Available records
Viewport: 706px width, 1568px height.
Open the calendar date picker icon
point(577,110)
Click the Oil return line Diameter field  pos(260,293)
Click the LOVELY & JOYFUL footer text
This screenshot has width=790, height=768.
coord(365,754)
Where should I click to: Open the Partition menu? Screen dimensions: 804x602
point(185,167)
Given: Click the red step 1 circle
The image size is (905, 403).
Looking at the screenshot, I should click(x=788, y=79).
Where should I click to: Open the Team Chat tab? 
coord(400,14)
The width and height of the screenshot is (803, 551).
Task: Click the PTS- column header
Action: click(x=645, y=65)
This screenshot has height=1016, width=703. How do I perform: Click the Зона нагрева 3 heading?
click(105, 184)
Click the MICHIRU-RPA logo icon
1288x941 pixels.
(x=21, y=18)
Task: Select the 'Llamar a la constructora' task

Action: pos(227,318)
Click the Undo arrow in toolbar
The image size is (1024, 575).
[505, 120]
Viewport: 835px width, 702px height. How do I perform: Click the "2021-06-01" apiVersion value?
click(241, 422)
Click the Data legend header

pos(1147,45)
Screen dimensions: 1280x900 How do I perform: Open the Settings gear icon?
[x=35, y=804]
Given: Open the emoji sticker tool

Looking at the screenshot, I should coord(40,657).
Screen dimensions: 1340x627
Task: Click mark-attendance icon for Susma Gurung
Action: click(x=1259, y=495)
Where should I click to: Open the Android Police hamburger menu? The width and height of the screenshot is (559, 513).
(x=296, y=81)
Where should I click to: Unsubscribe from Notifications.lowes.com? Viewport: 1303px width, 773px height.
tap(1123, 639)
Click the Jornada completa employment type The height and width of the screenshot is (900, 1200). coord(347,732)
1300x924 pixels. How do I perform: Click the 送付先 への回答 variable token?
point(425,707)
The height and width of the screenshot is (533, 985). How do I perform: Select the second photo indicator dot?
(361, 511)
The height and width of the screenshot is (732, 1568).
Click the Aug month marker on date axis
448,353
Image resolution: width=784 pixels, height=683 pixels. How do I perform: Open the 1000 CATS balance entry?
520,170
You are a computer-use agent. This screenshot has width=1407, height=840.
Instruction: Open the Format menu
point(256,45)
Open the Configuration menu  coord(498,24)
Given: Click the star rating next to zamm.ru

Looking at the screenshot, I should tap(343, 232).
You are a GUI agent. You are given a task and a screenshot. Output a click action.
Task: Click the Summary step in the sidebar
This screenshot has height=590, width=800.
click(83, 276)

Brief
Go through the material and tally every line where "step" appears. The number is the whole answer.

Task response
2